I could give you a lot of examples. I just want to give you one more, because to me it represents the most important thing of all. In the world toward which we're moving, it's going to be harder and harder to keep families together. More and more parents are working, more and more two-parent families are working. The most important job of any society is still to raise children in an appropriate way. We therefore have no more important obligation than to enable people to succeed as parents and as workers. I think we would all admit that. That's why the family leave law was so important.
Another thing that we did in that budget last year was to cut taxes on 15 million American working families with over 50 million Americans, almost 20 percent of our people, through something called the earned-income tax credit, the family tax credit. You heard the Vice President talking about it. Eventually, it will lower taxes for families of four with incomes of under $30,000 or $31,000 a year. For families of four with incomes of $11,000 a year, they can get up to $3,000 back. Why? Because we believe no one should be taxed into poverty.

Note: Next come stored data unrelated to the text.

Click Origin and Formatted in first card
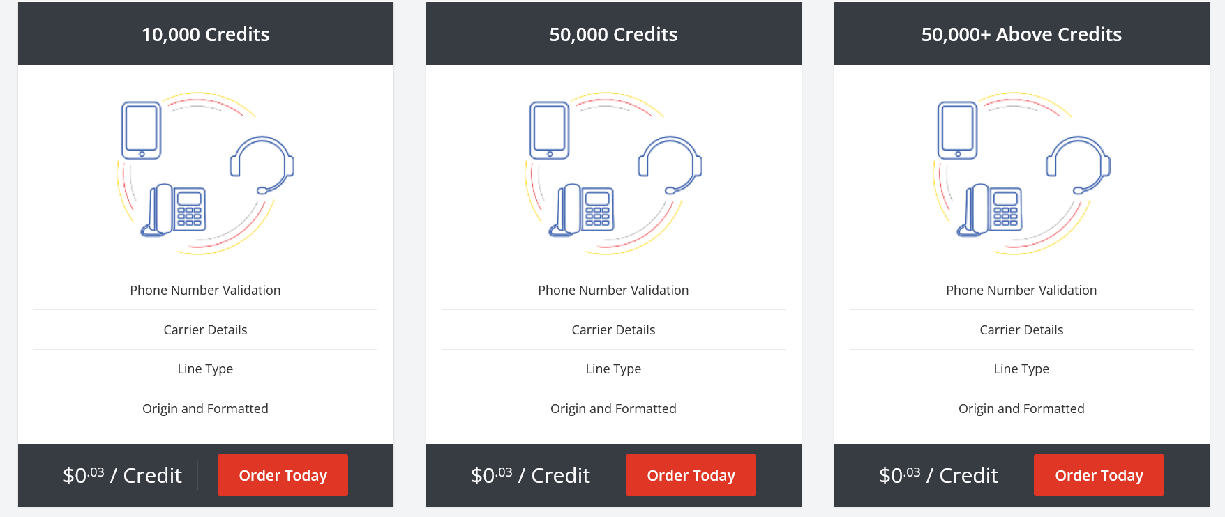Screen dimensions: 1225x517 tap(205, 408)
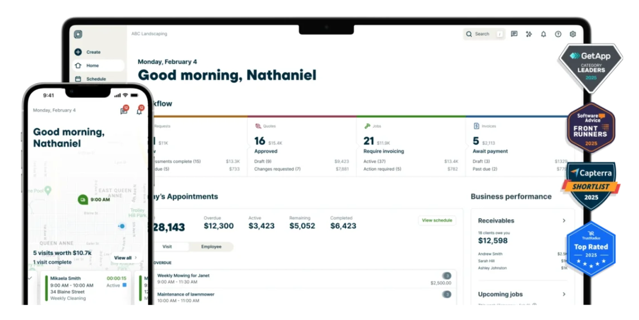Viewport: 639px width, 320px height.
Task: Click the help question mark icon
Action: pyautogui.click(x=558, y=34)
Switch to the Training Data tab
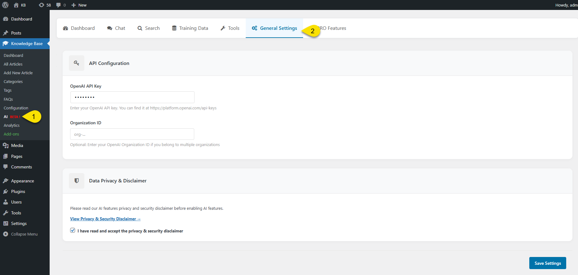The image size is (578, 275). tap(190, 28)
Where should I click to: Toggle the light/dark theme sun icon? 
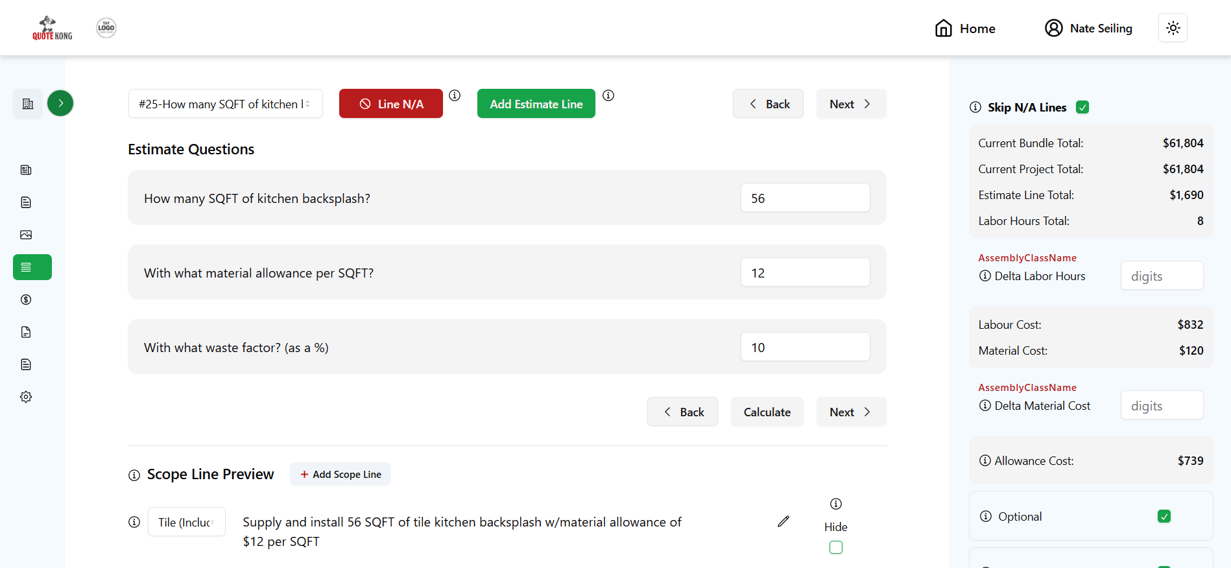(x=1173, y=28)
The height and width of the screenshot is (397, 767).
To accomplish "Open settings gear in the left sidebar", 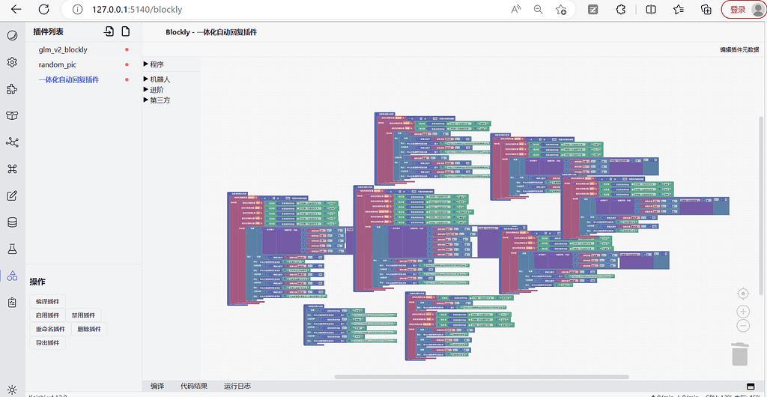I will click(12, 62).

If you want people to move from welfare to work, if you believe in family, work, and responsibility, then people who are willing to go out there and work full-time and still do the best they can with their kids and they're making all they can make, should not be taxed into poverty. The tax system should lift them up, not tear them down.
Now, in this budget fight, there are those who believe that they should get rid of this earned-income tax credit or cut it in half or cut it by a third. How in the world can we justify raising taxes on low-income working people, lowering taxes on folks like me, and then telling them, "Don't you be on welfare. You get out there and work. You do your part."

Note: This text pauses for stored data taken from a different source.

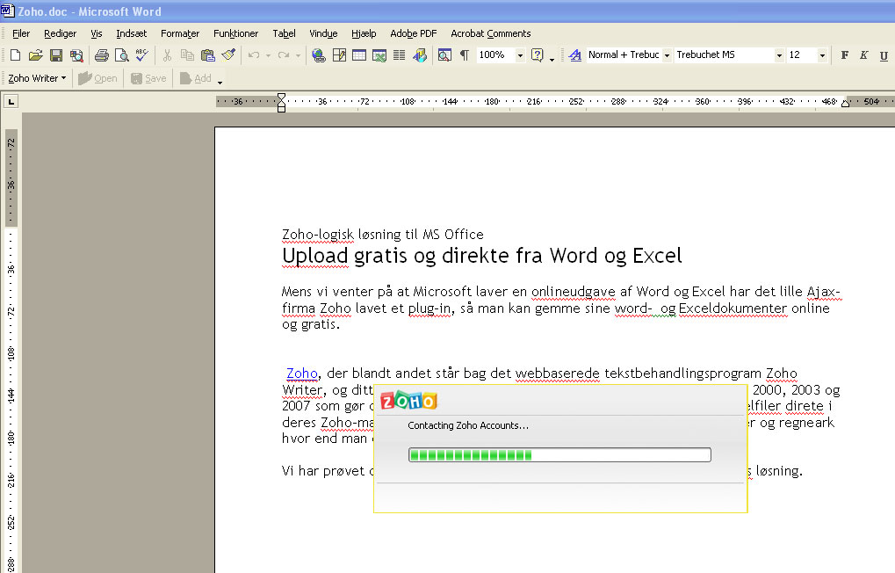Run the ABC spelling check tool
Image resolution: width=895 pixels, height=573 pixels.
click(x=141, y=55)
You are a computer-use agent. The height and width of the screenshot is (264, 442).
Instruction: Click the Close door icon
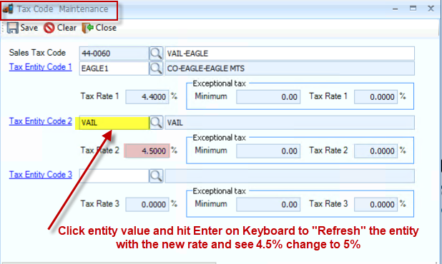click(x=87, y=28)
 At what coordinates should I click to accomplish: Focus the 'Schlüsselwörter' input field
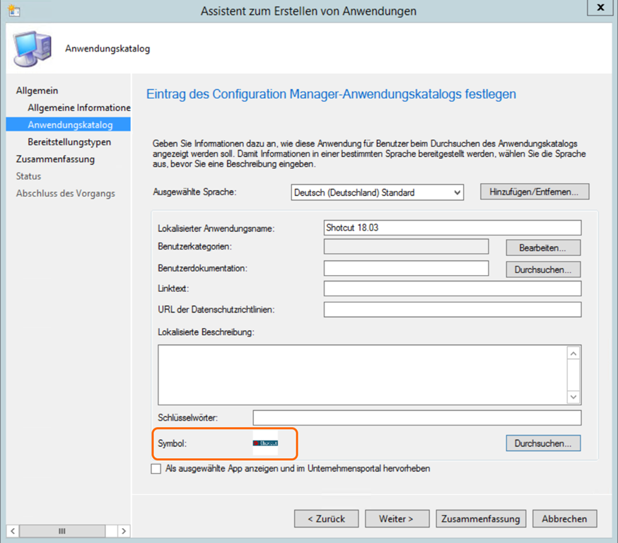click(416, 418)
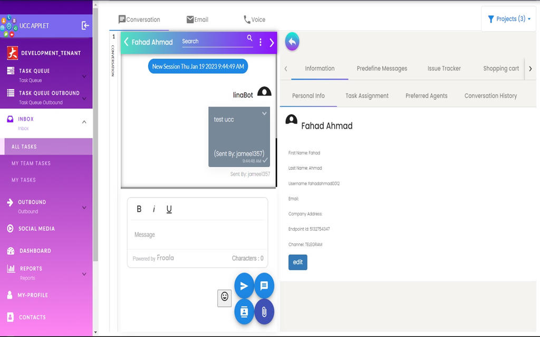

This is not about money. This is about who we are. What are our obligations to one another? How are we going to give our kids the American dream? I'm telling you, I will say again: This is a very great country. We wouldn't be around here after almost 220 years if this were not a great country and if more than half the time we didn't make the right decisions.
We have a set of 100-year decisions to make, 100-year decisions. You know that, deep in your bones, you know how much change we're going through. But what works is what has always worked for us. When we look to the future, when we work together, when we try to give people the ability to make the most of their own lives, when we try to be a force for peace and freedom throughout the world, we do just fine.

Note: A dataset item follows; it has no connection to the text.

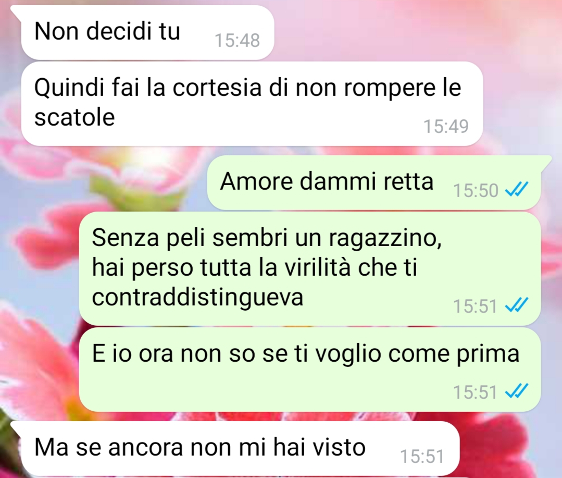Click read receipt checkmarks on 'Amore dammi retta'

(x=517, y=190)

So I say to you, this is not an ordinary election. And this election cannot be won by sound bites. And this election cannot be run on the politics of resentment. This election must be won by the mind and the heart and the vision of Americans looking down the road to the next generation and saying, I want the 21st century to be an American century, too. I want the American dream to be alive and well.
When I was born, in my home State the per capita income was 56 percent of the national average. I was the first person in my family ever to go to college. I was raised by a grandfather with a 6th-grade education. I became President of the United States not because of my hard work and my innate goodness but because I had the help of a country that cared about the old-fashioned things and wanted every single American to have access to them.
So I say to you, if we do this election right, if we make these 100-year decisions right, the best is yet to be.
Thank you, and God bless you all.
NOTE: The President spoke at 9:05 p.m. at the Wyndham Franklin Plaza Hotel. In his remarks, he referred to Philadelphia Democratic fundraisers Thomas A. Leonard, Kenneth M. Jarin, Alan C. Kessler, William Batoff, and Lynn Barrick; Mayor Edward Rendell of Philadelphia; and Mayor Rudolph Guiliani of New York City.